[[ ENTRIES SUPPLIED open ]]
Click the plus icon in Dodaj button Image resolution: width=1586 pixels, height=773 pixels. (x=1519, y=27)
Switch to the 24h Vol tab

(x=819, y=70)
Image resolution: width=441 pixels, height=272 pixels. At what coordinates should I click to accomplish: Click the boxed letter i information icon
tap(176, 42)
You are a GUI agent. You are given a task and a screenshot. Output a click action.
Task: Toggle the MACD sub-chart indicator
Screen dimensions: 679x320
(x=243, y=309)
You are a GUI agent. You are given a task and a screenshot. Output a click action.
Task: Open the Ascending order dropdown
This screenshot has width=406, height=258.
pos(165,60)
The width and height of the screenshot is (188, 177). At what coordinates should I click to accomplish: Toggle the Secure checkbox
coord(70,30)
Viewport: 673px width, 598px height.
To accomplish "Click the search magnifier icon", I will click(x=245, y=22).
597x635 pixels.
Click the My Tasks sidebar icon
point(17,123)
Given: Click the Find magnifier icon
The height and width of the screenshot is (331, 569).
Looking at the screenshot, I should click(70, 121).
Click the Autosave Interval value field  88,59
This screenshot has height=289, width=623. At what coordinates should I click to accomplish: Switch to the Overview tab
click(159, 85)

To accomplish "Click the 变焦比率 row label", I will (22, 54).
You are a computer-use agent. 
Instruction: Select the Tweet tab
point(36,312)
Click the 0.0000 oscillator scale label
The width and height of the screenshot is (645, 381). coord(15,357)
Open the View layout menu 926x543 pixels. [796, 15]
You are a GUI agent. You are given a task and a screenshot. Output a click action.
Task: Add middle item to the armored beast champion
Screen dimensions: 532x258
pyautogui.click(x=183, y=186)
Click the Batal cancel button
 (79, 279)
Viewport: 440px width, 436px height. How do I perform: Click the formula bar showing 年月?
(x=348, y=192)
[[ ENTRIES SUPPLIED closed ]]
● HOW TO COMPLETE THIS TASK
Please restate word for word only the lines running from the line that contains "Click the Autosave" to the final line of the listing above.

● EXERCISE ANSWER
Click the Autosave Interval value field  88,59
This screenshot has height=289, width=623. At what coordinates should I click to accomplish: Switch to the Overview tab
click(159, 85)

To accomplish "Click the 变焦比率 row label", I will (22, 54).
You are a computer-use agent. 
Instruction: Select the Tweet tab
point(36,312)
Click the 0.0000 oscillator scale label
The width and height of the screenshot is (645, 381). coord(15,357)
Open the View layout menu 926x543 pixels. [796, 15]
You are a GUI agent. You are given a task and a screenshot. Output a click action.
Task: Add middle item to the armored beast champion
Screen dimensions: 532x258
pyautogui.click(x=183, y=186)
Click the Batal cancel button
 (79, 279)
Viewport: 440px width, 436px height. How do I perform: Click the formula bar showing 年月?
(x=348, y=192)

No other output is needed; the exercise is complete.